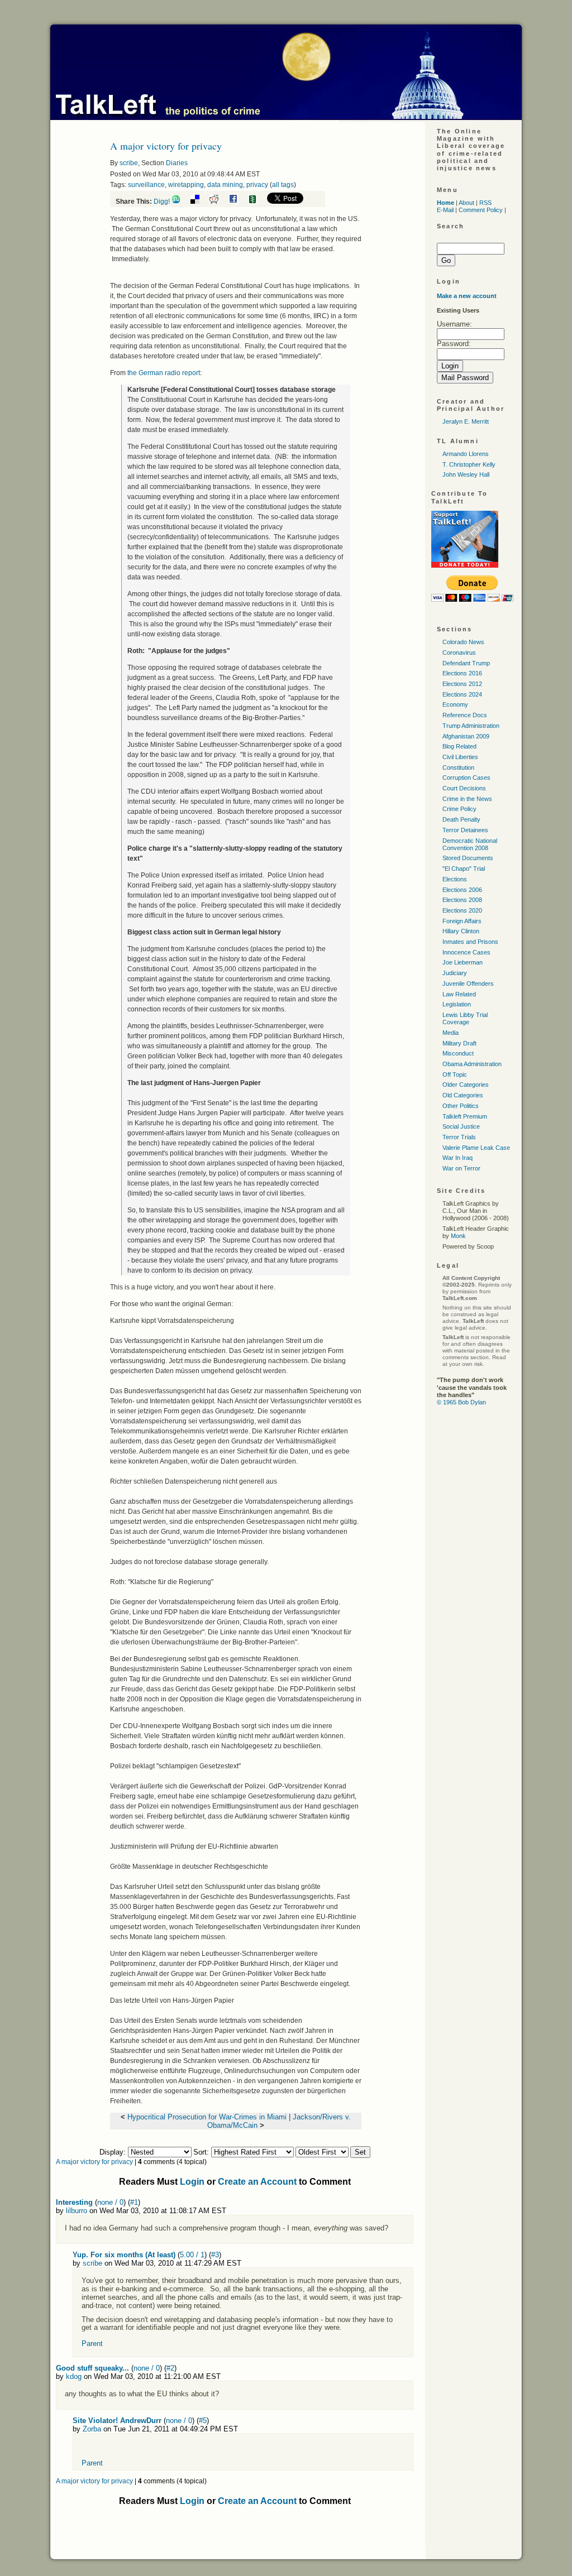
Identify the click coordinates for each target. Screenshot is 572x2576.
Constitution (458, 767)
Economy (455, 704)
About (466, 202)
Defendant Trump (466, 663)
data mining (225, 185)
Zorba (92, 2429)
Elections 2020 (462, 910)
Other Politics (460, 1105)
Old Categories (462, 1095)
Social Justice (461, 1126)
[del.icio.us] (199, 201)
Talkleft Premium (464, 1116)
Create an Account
==
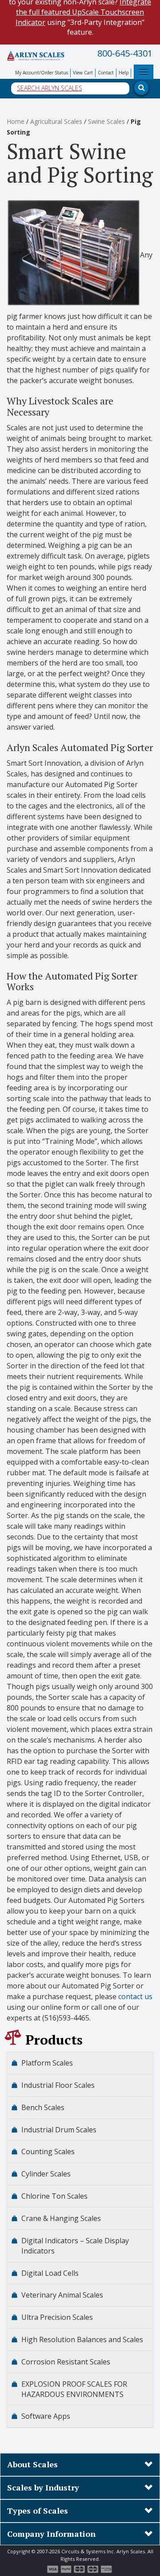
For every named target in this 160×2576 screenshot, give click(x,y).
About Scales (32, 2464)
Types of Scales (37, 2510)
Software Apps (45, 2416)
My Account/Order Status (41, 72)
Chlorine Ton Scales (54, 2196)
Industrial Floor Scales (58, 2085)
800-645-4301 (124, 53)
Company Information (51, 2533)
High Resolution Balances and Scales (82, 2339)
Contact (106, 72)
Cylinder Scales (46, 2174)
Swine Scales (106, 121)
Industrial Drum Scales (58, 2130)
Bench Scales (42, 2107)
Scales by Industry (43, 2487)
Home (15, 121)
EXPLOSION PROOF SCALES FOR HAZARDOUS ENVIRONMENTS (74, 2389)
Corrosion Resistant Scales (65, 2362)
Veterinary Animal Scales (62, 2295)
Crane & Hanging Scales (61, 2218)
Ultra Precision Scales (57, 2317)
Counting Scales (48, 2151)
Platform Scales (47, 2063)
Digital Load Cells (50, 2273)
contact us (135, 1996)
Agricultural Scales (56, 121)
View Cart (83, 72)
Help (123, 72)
==
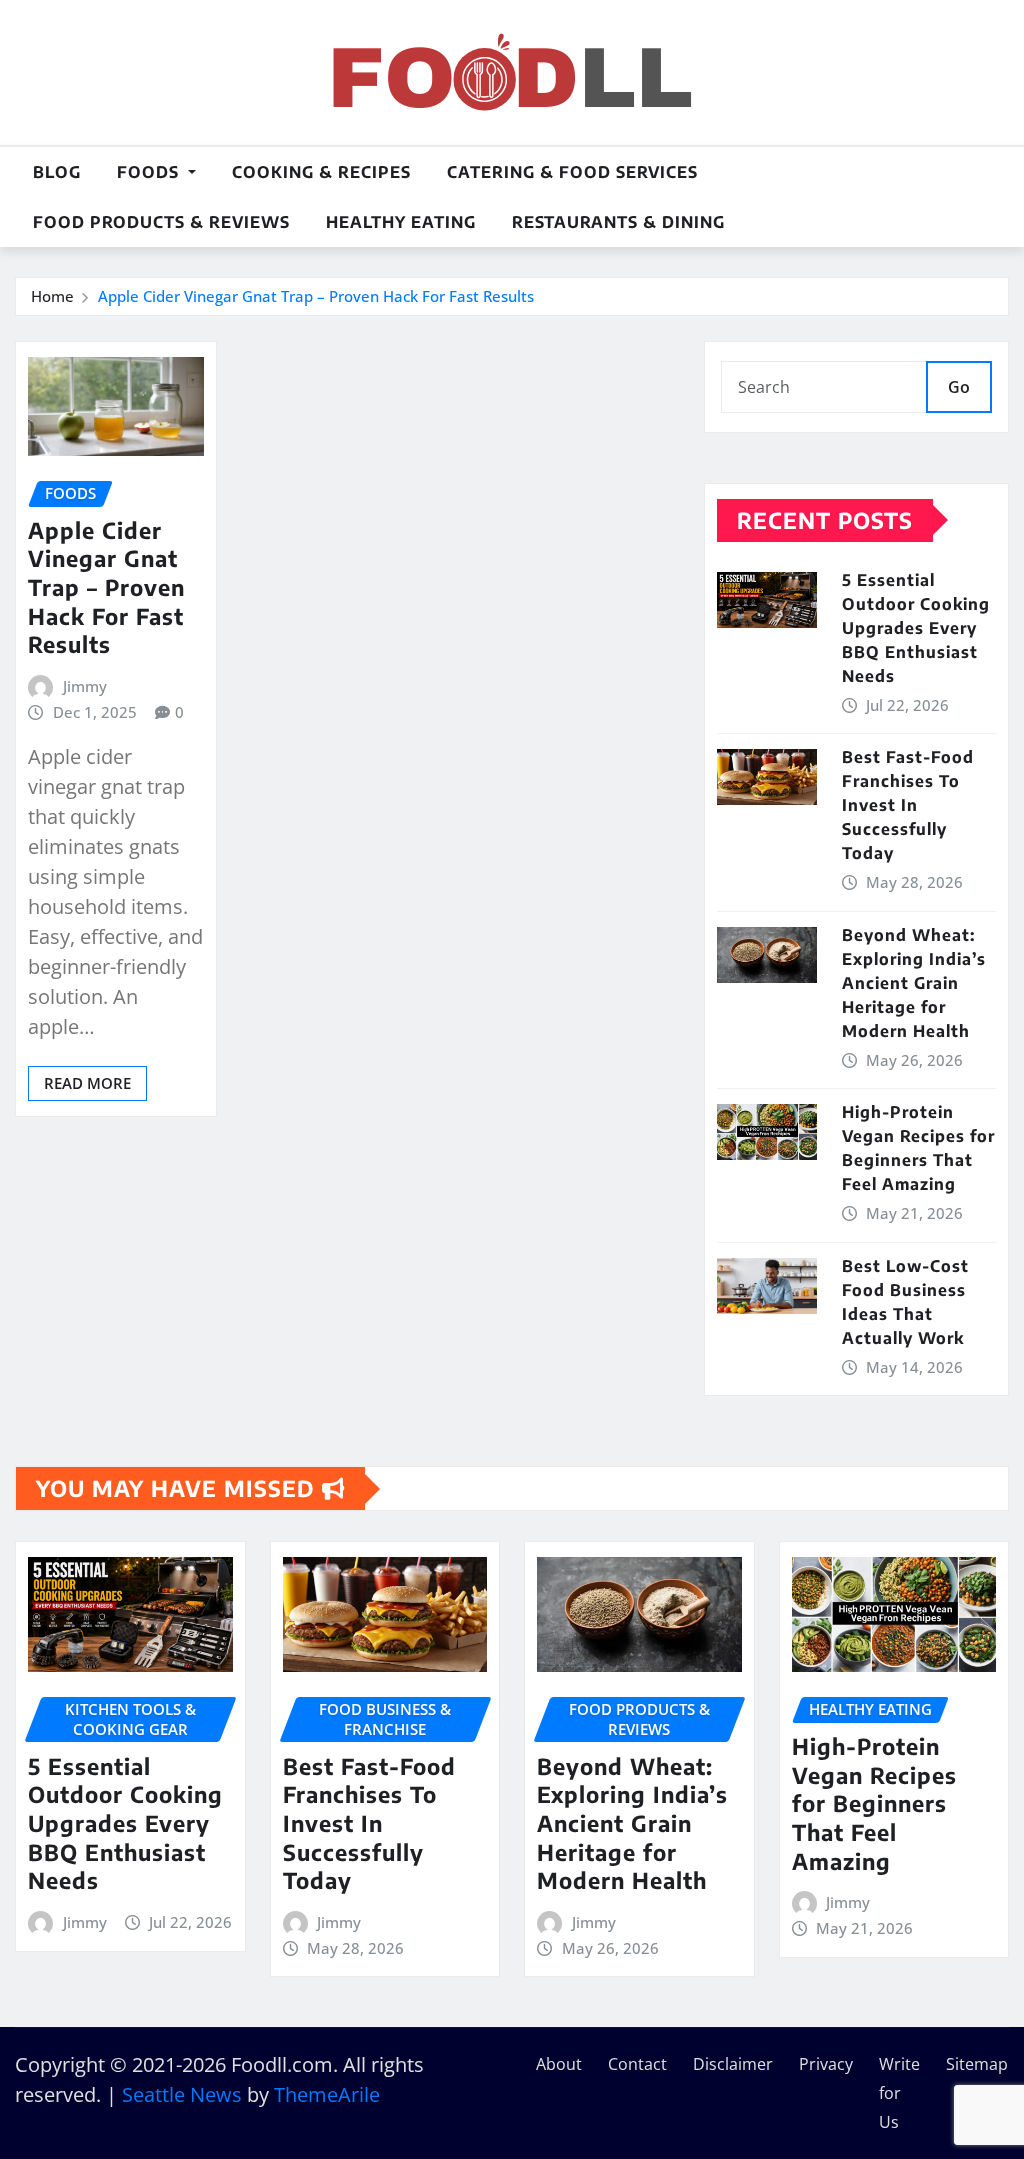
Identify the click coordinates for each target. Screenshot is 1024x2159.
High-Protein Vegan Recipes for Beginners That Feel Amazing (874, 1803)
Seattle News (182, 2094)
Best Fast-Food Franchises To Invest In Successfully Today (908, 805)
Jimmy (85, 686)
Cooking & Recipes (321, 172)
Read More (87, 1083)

PROBLEM REQUIREMENTS:
State the number of lines in the listing above that include "target", and add nothing else.

ANSWER TO THIS TASK:
3